Document segment:
It's been the same above and below Racine. A couple creeks I've always found shad in has turned up nothing this year. I've seen years with seemingly fewer shad, but never like this. We can't even find skipjacks. I too am worried about the coming winter.


----------



## C J Hughes (Jan 24, 2006)

Dave I was just trying to make fun of myself lol your post was fine. I am worried about the river. I have never seen it void of all baitfish. Sounds like it maybe a huge part of the river . I wonder what happen to cause this ?


----------



## Daveo76 (Apr 14, 2004)

C J Hughes said:


> Dave I was just trying to make fun of myself lol your post was fine. I am worried about the river. I have never seen it void of all baitfish. Sounds like it maybe a huge part of the river . I wonder what happen to cause this ?


Seems like some years are better than others. The river is different from year to year. Earlier in the year, there was plenty of bait(Shad) but I haven't seen any for a week but very few even before that. I don't think the water being high in the middle of summer helped. Mooneyes were the bait to use and now they are hard to come by. I think the fish might be skinny because they spend just as much, if not more energy chasing down a few shiners to get a belly full. I think chasing down shiners and skips is harder for them than shad because they may have to work harder. We usually get a few tropical storms that turn to low pressure systems and keep the water decent. I have used just 1 shad all this season and it didn't last very long. I haven't even seen any of the smaller Threadfin Shad or the smaller , shorter Skipjacks. I have a feeling it will be bad this fall for Hybrids , but with the abundance of Shiners, great for Saugers. Such a big mouth for a little crappie jig. Something definitely ain't right


----------



## spiff (Jun 3, 2004)

Well, last night was the first time this fall that I got bait fairly easy. Markland pool. 2 casts of the net yielded 2 six inch skipjacks and 8 four to six inch shad. I was fishing for cats from 7 to midnight but caught 2 five pound wipers instead....one for each skippy. Lots of runs, no real hookups other than the bass. Feeding the gars again. I think the wipers are starting their fall feed. The two I caught should have weighed more as they were pretty thin. This was also the first time in 4 weeks that the water felt cooler.


----------



## C J Hughes (Jan 24, 2006)

Well I did see large schools of shad drifting down the river this weekend, SO maybe the Sky isn't falling. Wipers blues and drum this weekend wipers were skinny but the blues and drum were fat and happy .


----------



## Carver (Jan 20, 2010)

The wipers I caught in the lower Hannibal pool last week were very light and thin. Those fish should have been 6 pounds or better and they were 5 and less. I did not see any shad at all.


----------



## I Fish (Sep 24, 2008)

C J Hughes said:


> Well I did see large schools of shad drifting down the river this weekend....


Where, in what pool?


----------



## BMustang (Jul 27, 2004)

Water temps in the Markland pool near Cincy was 66/68 this morning (10-15).


----------



## C J Hughes (Jan 24, 2006)

meldahl pool


----------

Source records
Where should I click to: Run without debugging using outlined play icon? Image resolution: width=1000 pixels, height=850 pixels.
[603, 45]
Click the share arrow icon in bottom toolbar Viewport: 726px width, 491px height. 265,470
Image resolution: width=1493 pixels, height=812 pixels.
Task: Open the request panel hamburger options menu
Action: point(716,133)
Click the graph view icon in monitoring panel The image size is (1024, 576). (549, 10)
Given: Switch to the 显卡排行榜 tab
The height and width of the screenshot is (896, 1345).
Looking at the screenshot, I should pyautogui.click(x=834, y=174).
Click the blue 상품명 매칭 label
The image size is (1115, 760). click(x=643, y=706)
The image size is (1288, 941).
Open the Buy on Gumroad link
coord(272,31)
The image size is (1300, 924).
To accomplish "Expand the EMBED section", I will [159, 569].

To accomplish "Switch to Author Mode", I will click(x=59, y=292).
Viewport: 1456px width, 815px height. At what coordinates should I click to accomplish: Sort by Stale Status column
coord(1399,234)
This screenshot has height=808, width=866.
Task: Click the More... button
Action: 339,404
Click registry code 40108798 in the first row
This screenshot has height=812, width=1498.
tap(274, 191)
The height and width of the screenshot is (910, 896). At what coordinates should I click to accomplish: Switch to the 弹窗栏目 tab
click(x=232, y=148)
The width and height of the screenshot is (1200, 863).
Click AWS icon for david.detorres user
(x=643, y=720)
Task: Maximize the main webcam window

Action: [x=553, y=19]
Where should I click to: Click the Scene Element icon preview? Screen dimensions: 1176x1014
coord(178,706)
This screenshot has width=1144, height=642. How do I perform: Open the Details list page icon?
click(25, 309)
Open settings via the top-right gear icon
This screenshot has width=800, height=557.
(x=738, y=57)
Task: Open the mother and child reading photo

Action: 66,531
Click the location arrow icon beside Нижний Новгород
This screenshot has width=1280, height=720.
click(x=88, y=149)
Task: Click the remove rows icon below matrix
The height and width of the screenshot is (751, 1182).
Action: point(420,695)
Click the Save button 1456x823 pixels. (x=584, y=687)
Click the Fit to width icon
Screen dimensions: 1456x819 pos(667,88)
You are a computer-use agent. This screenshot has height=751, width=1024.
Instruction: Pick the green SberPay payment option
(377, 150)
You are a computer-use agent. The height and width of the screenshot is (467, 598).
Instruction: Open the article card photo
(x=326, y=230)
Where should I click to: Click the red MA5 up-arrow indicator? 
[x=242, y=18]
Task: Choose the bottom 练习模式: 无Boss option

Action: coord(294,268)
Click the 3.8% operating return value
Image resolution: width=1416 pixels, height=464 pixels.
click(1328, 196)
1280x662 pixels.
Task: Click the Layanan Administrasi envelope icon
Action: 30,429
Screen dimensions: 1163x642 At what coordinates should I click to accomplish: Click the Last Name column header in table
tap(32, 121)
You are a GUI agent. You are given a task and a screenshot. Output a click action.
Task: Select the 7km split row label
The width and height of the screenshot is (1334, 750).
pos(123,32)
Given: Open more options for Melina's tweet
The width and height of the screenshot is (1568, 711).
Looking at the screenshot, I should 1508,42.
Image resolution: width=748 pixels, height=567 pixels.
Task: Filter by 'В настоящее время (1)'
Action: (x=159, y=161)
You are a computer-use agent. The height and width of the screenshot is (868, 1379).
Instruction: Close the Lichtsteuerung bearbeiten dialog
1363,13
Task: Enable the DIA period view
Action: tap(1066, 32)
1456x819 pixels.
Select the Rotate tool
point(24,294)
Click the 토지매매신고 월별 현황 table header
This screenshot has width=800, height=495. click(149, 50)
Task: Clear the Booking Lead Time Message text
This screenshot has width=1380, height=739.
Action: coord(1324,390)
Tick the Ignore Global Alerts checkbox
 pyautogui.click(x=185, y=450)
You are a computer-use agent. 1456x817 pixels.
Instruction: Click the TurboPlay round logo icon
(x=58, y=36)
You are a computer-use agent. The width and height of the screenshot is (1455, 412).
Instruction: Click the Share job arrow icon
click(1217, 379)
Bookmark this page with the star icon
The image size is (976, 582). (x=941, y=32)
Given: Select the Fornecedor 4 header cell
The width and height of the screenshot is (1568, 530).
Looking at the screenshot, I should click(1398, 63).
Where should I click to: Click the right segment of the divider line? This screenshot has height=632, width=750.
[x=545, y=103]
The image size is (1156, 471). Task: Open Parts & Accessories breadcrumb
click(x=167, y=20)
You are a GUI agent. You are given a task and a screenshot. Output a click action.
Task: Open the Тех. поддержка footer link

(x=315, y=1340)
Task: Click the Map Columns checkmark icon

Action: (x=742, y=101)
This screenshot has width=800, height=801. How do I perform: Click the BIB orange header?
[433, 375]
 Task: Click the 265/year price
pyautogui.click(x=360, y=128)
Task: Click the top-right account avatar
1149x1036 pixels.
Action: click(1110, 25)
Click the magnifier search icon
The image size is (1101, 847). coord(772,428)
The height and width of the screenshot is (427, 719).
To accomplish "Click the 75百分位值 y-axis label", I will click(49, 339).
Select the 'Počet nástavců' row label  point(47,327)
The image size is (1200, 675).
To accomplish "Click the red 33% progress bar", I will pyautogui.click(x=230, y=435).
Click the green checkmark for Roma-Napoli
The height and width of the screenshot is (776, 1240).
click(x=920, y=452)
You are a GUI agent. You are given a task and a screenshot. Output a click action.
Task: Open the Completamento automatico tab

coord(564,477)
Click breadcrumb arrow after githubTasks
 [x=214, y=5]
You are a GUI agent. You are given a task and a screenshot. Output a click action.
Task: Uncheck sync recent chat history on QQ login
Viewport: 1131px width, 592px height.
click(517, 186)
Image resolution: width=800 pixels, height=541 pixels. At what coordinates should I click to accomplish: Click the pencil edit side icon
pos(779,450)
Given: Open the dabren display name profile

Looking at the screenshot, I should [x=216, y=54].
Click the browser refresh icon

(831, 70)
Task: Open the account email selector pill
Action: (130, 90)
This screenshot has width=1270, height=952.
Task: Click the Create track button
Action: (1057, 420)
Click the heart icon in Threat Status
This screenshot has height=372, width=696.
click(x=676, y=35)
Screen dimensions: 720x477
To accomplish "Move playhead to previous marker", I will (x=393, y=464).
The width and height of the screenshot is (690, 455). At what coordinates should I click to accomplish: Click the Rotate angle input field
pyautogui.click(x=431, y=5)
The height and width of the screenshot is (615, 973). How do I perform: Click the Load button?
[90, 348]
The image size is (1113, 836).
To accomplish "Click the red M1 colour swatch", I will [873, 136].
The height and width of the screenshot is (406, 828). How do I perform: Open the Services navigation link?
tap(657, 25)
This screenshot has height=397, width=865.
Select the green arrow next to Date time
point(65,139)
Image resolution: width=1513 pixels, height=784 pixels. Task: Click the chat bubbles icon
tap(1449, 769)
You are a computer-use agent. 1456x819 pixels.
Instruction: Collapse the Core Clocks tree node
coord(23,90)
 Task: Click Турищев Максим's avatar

What is asked:
**1.** Copy the part of the fishing thread starting at "## Carver (Jan" and ending at "(Sep 24, 2008)", but switch "Hannibal" to "Meldahl".
**2.** Translate this sentence from the fishing thread into Spanish: "The river is different from year to year."

Solutions to the tasks:
**1.**
## Carver (Jan 20, 2010)

The wipers I caught in the lower Meldahl pool last week were very light and thin. Those fish should have been 6 pounds or better and they were 5 and less. I did not see any shad at all.


----------



## I Fish (Sep 24, 2008)

**2.** El río es diferente de un año a otro.